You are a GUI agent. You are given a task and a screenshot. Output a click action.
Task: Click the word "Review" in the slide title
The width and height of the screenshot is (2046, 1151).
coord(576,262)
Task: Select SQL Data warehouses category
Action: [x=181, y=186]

= = = = = = =

▶ DIRECTIONS FOR THIS TASK:
Copy out the material above, switching "slide title" to "slide heading" and keeping everything else the same.

▶ FINAL ANSWER:
You are a GUI agent. You are given a task and a screenshot. Output a click action.
Task: Click the word "Review" in the slide heading
The width and height of the screenshot is (2046, 1151).
coord(576,262)
Task: Select SQL Data warehouses category
Action: [x=181, y=186]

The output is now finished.